BEGIN Material to process

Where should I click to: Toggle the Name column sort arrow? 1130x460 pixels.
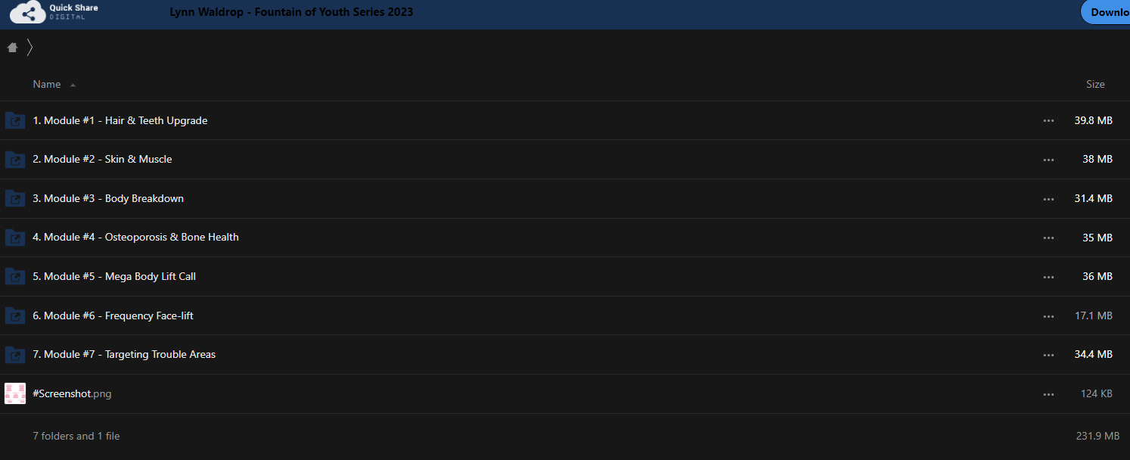[x=73, y=85]
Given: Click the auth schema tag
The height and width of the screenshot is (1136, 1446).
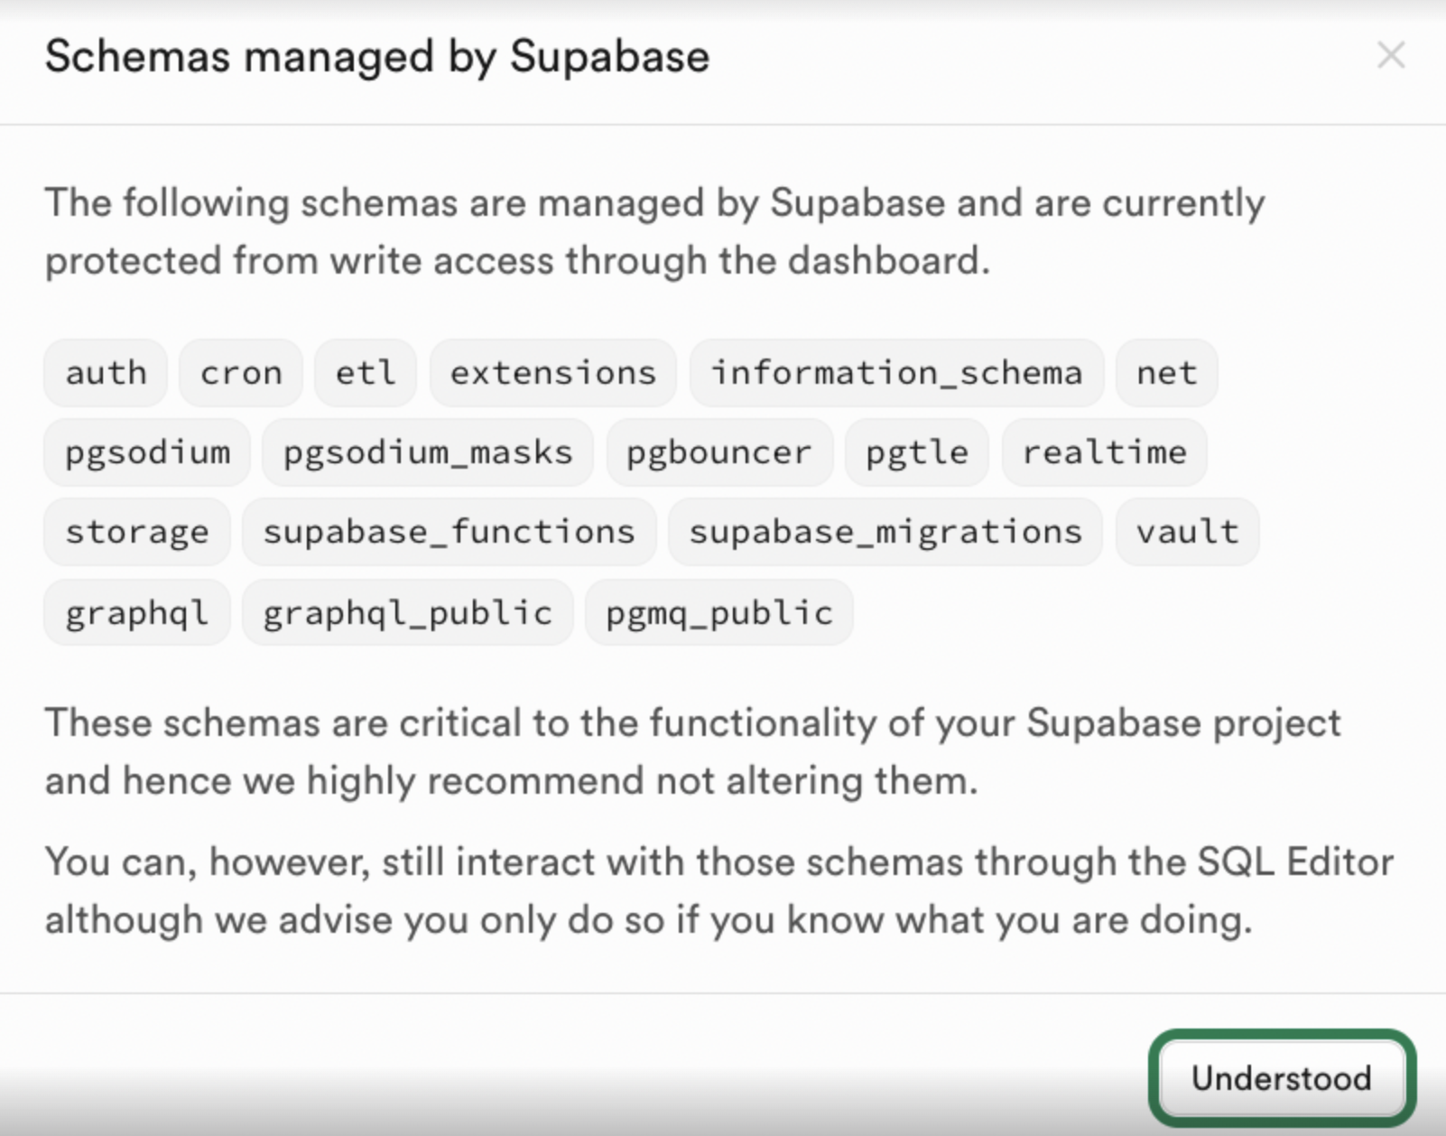Looking at the screenshot, I should click(106, 373).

END Material to process

Reprint each of the records exactly and skip the images.

Where should I click to: Toggle the Name column sort arrow? 1130x460 pixels.
[x=73, y=85]
Given: Click the auth schema tag
The height and width of the screenshot is (1136, 1446).
Looking at the screenshot, I should click(106, 373).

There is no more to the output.